— Start Passage provided —
评分: 5置信度: 42023-10-23

In this paper, the authors propose a general reinforcement learning framework for solving combinatorial optimization problems. They aim to unify several existing methods into one general code library called RL4CO. The code repository is employed with SOTA software, which makes it flexible, modifiable, and extensible to the users. Based on their proposed RL4CO, they are able to conduct multiple evaluations for existing methods.

优点

This paper is well-written and easy to follow.
The proposed unified framework is necessary for the community, and the code is open-source.

缺点

Though the authors claim that they aim to propose a unified framework, the methods considered in their paper are mainly based on AM and POMO, in other words, the auto-regressive methods. As far as I know, there are also other methods other than auto-regressive, such as Local-rewrite[1]. Instead of constructing the solution from scratch, methods like Local-rewrite aim to improve an existing solution. Are these kinds of methods able to integrate into the proposed RL4CO framework?
The proposed unified framework mainly focuses on TSP/VRP and the graph-based CO problems. However, there are other kinds of CO such as bin-packing, job scheduling, and mixed integer programming. I wonder if the proposed RL4CO covers these CO problems.
In the experiments, only three methods are considered as baselines. I think the authors should test more RL4CO methods as they claimed they propose a unified library.
— End Passage provided —
Per the review above, which two methods are the approaches considered in the paper mainly based on?
— Start Supplied information —
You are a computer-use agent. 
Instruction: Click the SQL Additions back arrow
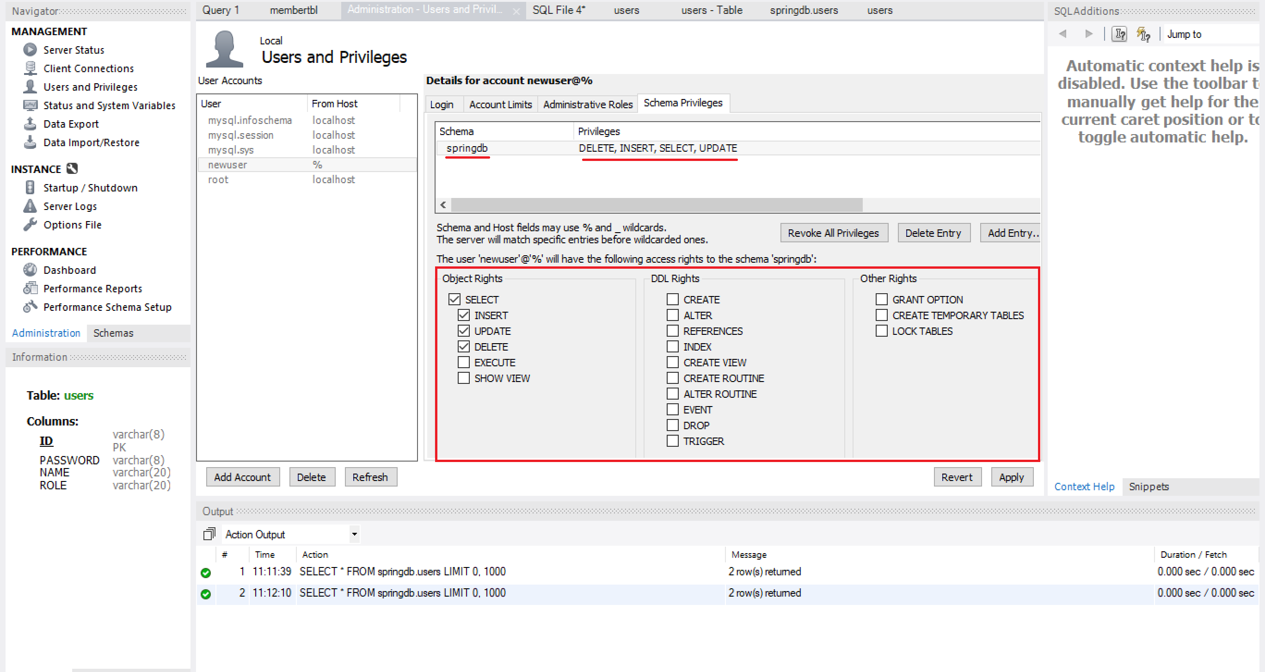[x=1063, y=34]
— End Supplied information —
— Start Supplied information —
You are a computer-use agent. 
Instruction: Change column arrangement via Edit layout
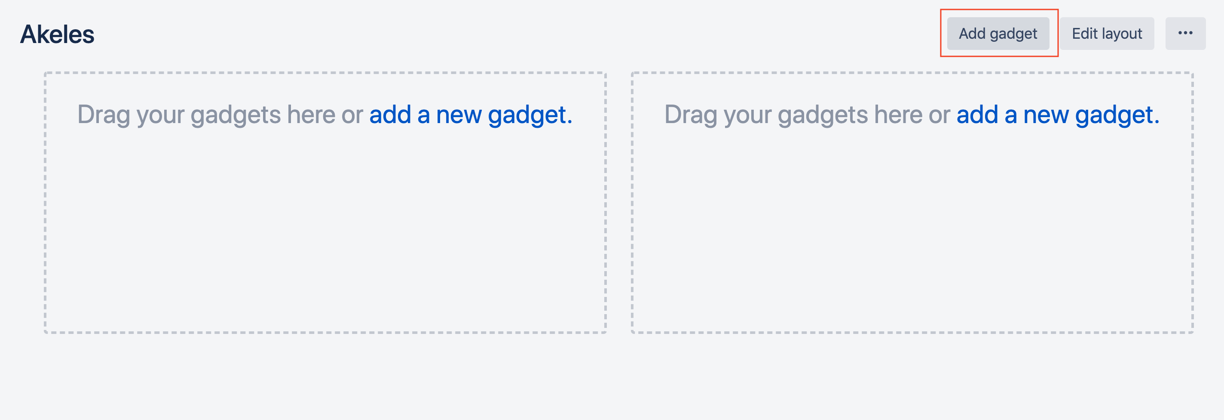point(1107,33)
— End Supplied information —
→ **The result**
AM and POMO